Transcribe the complete listing exactly.

= = = = =

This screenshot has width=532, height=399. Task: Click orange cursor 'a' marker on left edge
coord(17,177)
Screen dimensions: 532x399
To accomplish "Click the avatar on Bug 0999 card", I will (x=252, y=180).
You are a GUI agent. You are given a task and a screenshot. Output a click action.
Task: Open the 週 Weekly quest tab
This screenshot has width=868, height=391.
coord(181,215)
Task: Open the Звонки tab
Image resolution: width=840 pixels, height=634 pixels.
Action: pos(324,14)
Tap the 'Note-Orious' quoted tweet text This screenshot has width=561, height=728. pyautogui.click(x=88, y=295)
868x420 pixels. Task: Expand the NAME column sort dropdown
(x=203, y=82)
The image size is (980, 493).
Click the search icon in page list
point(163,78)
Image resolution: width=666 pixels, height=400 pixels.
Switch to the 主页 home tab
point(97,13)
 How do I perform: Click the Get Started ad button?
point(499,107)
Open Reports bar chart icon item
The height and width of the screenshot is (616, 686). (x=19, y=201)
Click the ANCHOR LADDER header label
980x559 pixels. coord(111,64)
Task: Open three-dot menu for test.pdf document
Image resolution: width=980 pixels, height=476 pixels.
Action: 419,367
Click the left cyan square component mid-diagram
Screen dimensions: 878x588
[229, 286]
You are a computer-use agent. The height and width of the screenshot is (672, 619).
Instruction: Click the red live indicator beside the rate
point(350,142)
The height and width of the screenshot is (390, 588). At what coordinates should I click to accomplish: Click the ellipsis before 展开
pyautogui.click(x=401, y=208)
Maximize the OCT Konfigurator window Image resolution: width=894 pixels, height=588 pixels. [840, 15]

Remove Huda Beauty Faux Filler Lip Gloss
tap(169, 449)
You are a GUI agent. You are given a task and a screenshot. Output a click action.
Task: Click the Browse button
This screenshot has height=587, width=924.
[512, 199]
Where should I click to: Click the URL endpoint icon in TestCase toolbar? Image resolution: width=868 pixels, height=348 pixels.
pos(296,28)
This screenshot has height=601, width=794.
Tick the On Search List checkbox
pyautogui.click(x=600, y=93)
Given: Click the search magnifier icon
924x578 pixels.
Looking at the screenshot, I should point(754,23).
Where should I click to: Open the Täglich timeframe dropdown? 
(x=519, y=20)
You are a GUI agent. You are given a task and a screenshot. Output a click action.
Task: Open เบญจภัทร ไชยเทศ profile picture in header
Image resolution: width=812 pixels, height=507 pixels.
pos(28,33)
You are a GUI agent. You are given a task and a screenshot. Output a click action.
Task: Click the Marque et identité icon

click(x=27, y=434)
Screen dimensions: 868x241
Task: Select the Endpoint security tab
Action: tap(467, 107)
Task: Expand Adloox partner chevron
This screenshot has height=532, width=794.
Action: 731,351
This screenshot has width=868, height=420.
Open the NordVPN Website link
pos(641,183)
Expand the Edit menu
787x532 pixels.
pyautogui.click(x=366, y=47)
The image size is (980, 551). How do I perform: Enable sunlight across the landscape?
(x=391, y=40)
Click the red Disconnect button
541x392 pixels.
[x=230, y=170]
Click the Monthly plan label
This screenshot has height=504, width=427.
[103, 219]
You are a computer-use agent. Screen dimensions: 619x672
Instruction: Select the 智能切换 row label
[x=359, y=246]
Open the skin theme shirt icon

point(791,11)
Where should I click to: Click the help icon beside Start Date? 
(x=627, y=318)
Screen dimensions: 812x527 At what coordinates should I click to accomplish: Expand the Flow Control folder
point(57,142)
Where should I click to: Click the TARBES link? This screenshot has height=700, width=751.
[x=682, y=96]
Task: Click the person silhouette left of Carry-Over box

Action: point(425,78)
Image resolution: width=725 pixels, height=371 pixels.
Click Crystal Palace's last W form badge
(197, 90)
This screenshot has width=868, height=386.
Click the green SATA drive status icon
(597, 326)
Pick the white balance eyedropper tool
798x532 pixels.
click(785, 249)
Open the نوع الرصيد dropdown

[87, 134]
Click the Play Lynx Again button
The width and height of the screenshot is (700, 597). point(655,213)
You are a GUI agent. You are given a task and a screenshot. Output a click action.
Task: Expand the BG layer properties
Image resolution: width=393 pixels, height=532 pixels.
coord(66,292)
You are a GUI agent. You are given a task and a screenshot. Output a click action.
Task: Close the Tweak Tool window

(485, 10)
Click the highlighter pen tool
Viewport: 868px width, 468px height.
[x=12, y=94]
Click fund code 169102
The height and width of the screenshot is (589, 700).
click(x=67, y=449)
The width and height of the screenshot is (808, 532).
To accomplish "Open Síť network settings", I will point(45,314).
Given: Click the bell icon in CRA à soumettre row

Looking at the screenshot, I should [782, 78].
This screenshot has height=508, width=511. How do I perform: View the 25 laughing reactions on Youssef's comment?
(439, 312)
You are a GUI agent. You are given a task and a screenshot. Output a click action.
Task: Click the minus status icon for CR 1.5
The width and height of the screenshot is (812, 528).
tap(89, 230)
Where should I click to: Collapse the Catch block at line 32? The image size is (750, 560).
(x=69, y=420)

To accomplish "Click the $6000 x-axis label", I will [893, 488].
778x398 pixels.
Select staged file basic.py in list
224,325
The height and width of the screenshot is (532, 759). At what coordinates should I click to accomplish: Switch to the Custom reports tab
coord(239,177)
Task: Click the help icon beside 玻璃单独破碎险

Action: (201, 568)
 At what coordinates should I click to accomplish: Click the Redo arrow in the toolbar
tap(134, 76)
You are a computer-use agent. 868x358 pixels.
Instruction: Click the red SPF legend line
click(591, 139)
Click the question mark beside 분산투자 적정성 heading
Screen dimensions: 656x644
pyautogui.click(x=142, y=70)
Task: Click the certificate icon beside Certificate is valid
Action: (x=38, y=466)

= = = = =

EXERCISE RESPONSE
This screenshot has width=532, height=399. Task: Click orange cursor 'a' marker on left edge
coord(17,177)
Screen dimensions: 532x399
To accomplish "Click the avatar on Bug 0999 card", I will (x=252, y=180).
You are a GUI agent. You are given a task and a screenshot. Output a click action.
Task: Open the 週 Weekly quest tab
This screenshot has width=868, height=391.
coord(181,215)
Task: Open the Звонки tab
Image resolution: width=840 pixels, height=634 pixels.
Action: pos(324,14)
Tap the 'Note-Orious' quoted tweet text This screenshot has width=561, height=728. pyautogui.click(x=88, y=295)
868x420 pixels. Task: Expand the NAME column sort dropdown
(x=203, y=82)
The image size is (980, 493).
Click the search icon in page list
point(163,78)
Image resolution: width=666 pixels, height=400 pixels.
Switch to the 主页 home tab
point(97,13)
 How do I perform: Click the Get Started ad button?
point(499,107)
Open Reports bar chart icon item
The height and width of the screenshot is (616, 686). (x=19, y=201)
Click the ANCHOR LADDER header label
980x559 pixels. coord(111,64)
Task: Open three-dot menu for test.pdf document
Image resolution: width=980 pixels, height=476 pixels.
Action: 419,367
Click the left cyan square component mid-diagram
Screen dimensions: 878x588
[229, 286]
You are a computer-use agent. The height and width of the screenshot is (672, 619).
Instruction: Click the red live indicator beside the rate
point(350,142)
The height and width of the screenshot is (390, 588). At what coordinates should I click to accomplish: Click the ellipsis before 展开
pyautogui.click(x=401, y=208)
Maximize the OCT Konfigurator window Image resolution: width=894 pixels, height=588 pixels. [840, 15]

Remove Huda Beauty Faux Filler Lip Gloss
tap(169, 449)
You are a GUI agent. You are given a task and a screenshot. Output a click action.
Task: Click the Browse button
This screenshot has height=587, width=924.
[512, 199]
Where should I click to: Click the URL endpoint icon in TestCase toolbar? Image resolution: width=868 pixels, height=348 pixels.
pos(296,28)
This screenshot has height=601, width=794.
Tick the On Search List checkbox
pyautogui.click(x=600, y=93)
Given: Click the search magnifier icon
924x578 pixels.
Looking at the screenshot, I should point(754,23).
Where should I click to: Open the Täglich timeframe dropdown? 
(x=519, y=20)
You are a GUI agent. You are given a task and a screenshot. Output a click action.
Task: Open เบญจภัทร ไชยเทศ profile picture in header
Image resolution: width=812 pixels, height=507 pixels.
pos(28,33)
You are a GUI agent. You are given a task and a screenshot. Output a click action.
Task: Click the Marque et identité icon

click(x=27, y=434)
Screen dimensions: 868x241
Task: Select the Endpoint security tab
Action: tap(467, 107)
Task: Expand Adloox partner chevron
This screenshot has height=532, width=794.
Action: 731,351
This screenshot has width=868, height=420.
Open the NordVPN Website link
pos(641,183)
Expand the Edit menu
787x532 pixels.
pyautogui.click(x=366, y=47)
The image size is (980, 551). How do I perform: Enable sunlight across the landscape?
(x=391, y=40)
Click the red Disconnect button
541x392 pixels.
[x=230, y=170]
Click the Monthly plan label
This screenshot has height=504, width=427.
[103, 219]
You are a computer-use agent. Screen dimensions: 619x672
Instruction: Select the 智能切换 row label
[x=359, y=246]
Open the skin theme shirt icon

point(791,11)
Where should I click to: Click the help icon beside Start Date? 
(x=627, y=318)
Screen dimensions: 812x527 At what coordinates should I click to accomplish: Expand the Flow Control folder
point(57,142)
Where should I click to: Click the TARBES link? This screenshot has height=700, width=751.
[x=682, y=96]
Task: Click the person silhouette left of Carry-Over box

Action: point(425,78)
Image resolution: width=725 pixels, height=371 pixels.
Click Crystal Palace's last W form badge
(197, 90)
This screenshot has width=868, height=386.
Click the green SATA drive status icon
(597, 326)
Pick the white balance eyedropper tool
798x532 pixels.
click(785, 249)
Open the نوع الرصيد dropdown

[87, 134]
Click the Play Lynx Again button
The width and height of the screenshot is (700, 597). point(655,213)
You are a GUI agent. You are given a task and a screenshot. Output a click action.
Task: Expand the BG layer properties
Image resolution: width=393 pixels, height=532 pixels.
coord(66,292)
You are a GUI agent. You are given a task and a screenshot. Output a click action.
Task: Close the Tweak Tool window

(485, 10)
Click the highlighter pen tool
Viewport: 868px width, 468px height.
[x=12, y=94]
Click fund code 169102
The height and width of the screenshot is (589, 700).
click(x=67, y=449)
The width and height of the screenshot is (808, 532).
To accomplish "Open Síť network settings", I will point(45,314).
Given: Click the bell icon in CRA à soumettre row

Looking at the screenshot, I should [782, 78].
This screenshot has height=508, width=511. How do I perform: View the 25 laughing reactions on Youssef's comment?
(439, 312)
You are a GUI agent. You are given a task and a screenshot. Output a click action.
Task: Click the minus status icon for CR 1.5
The width and height of the screenshot is (812, 528).
tap(89, 230)
Where should I click to: Collapse the Catch block at line 32? The image size is (750, 560).
(x=69, y=420)

To accomplish "Click the $6000 x-axis label", I will [893, 488].
778x398 pixels.
Select staged file basic.py in list
224,325
The height and width of the screenshot is (532, 759). At what coordinates should I click to accomplish: Switch to the Custom reports tab
coord(239,177)
Task: Click the help icon beside 玻璃单独破碎险

Action: (201, 568)
 At what coordinates should I click to accomplish: Click the Redo arrow in the toolbar
tap(134, 76)
You are a computer-use agent. 868x358 pixels.
Instruction: Click the red SPF legend line
click(591, 139)
Click the question mark beside 분산투자 적정성 heading
Screen dimensions: 656x644
pyautogui.click(x=142, y=70)
Task: Click the certificate icon beside Certificate is valid
Action: (x=38, y=466)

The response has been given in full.